Il rientro a Luco dopo ore d’ansia: volevano raggiungere Bologna ma non avevano i soldi per il viaggio
LUCO DEI MARSI. Non sono riusciti ad arrivare a Bologna e sono tornati a casa sani e salvi dopo aver trascorso una notte alla stazione Tiburtina a Roma. C’è una bravata a lieto fine dietro l’allontanamento volontario dei due ragazzini di Luco dei Marsi che mercoledì mattina hanno fatto perdere le loro tracce. Si tratta di due studenti di nazionalità marocchina, di 15 e 17 anni, che frequentano l’Istituto superiore Majorana di Avezzano. La mattina della scomparsa, i due amici sono usciti di casa alle 8 e, dopo aver saltato le lezioni, hanno preso un mezzo pubblico diretto a Roma. L’allarme è stato lanciato dai genitori solo intorno alle 14, ora in cui sarebbero dovuti rincasare per il pranzo.

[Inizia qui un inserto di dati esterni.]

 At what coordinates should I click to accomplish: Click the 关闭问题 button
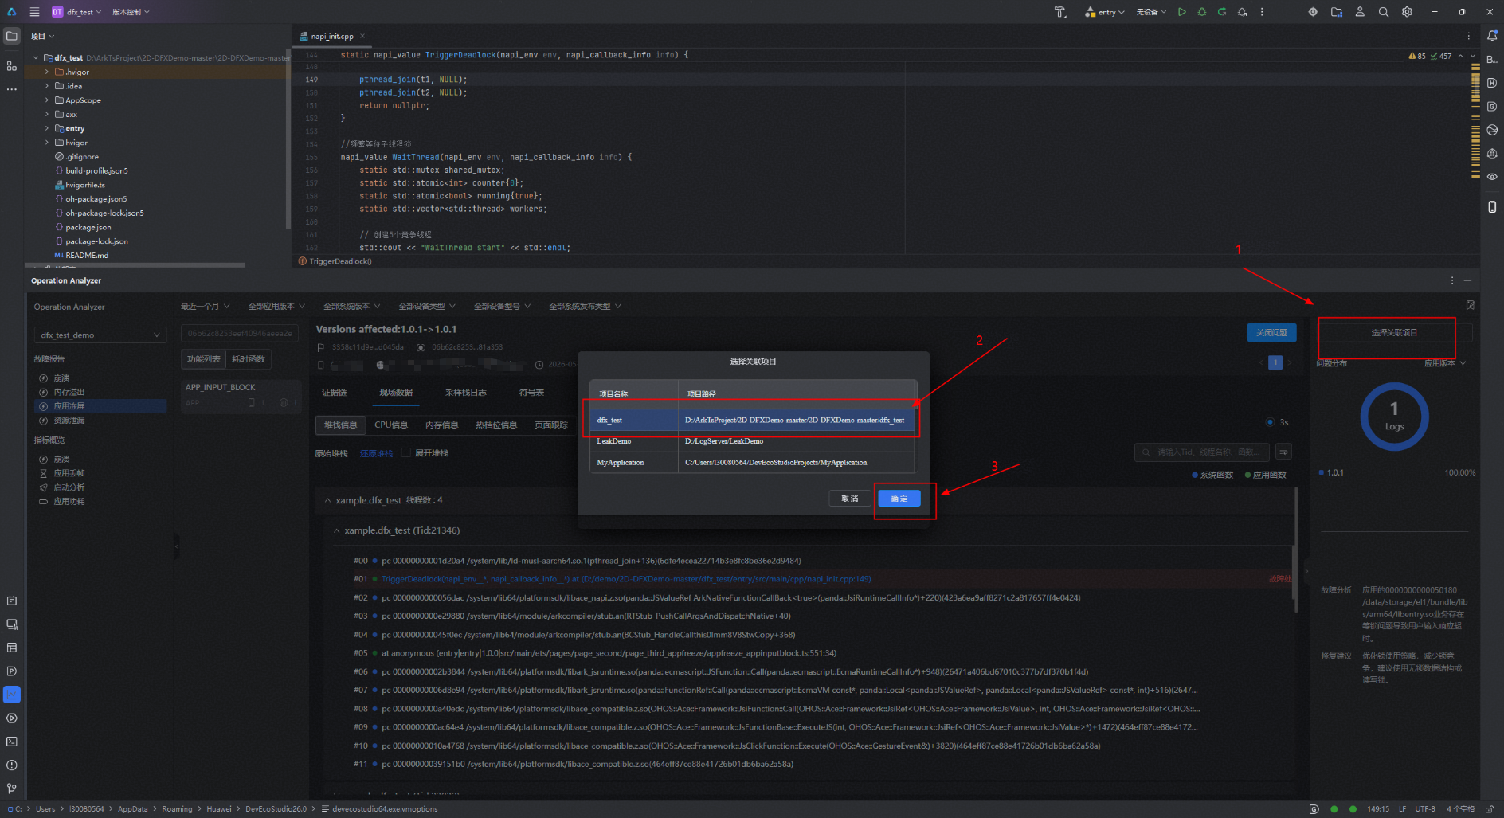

A destare preoccupazione è stato il fatto che i telefoni cellulari dei due minori risultavano spenti. Così dopo aver provato più volte, ma invano, a contattarli, le famiglie si sono rivolte subito ai carabinieri di Luco, guidati dal maresciallo Marco Fanella, per denunciare l’accaduto e far scattare le ricerche. I genitori disperati hanno lanciato anche diversi appelli attraverso i social network e inoltrato una segnalazione al programma televisivo “Chi l’ha visto?” Volevano andare a Bologna, ma la loro fuga si è fermata nella Capitale: non avendo i documenti e neppure abbastanza denaro non sono riusciti ad acquistare il biglietto per il treno e hanno deciso di tornare indietro. Si sono giustificati così davanti ai loro genitori che solo ieri, in nottata, hanno potuto tirare un sospiro di sollievo quando li hanno visti tornare a casa. (f.d.m.)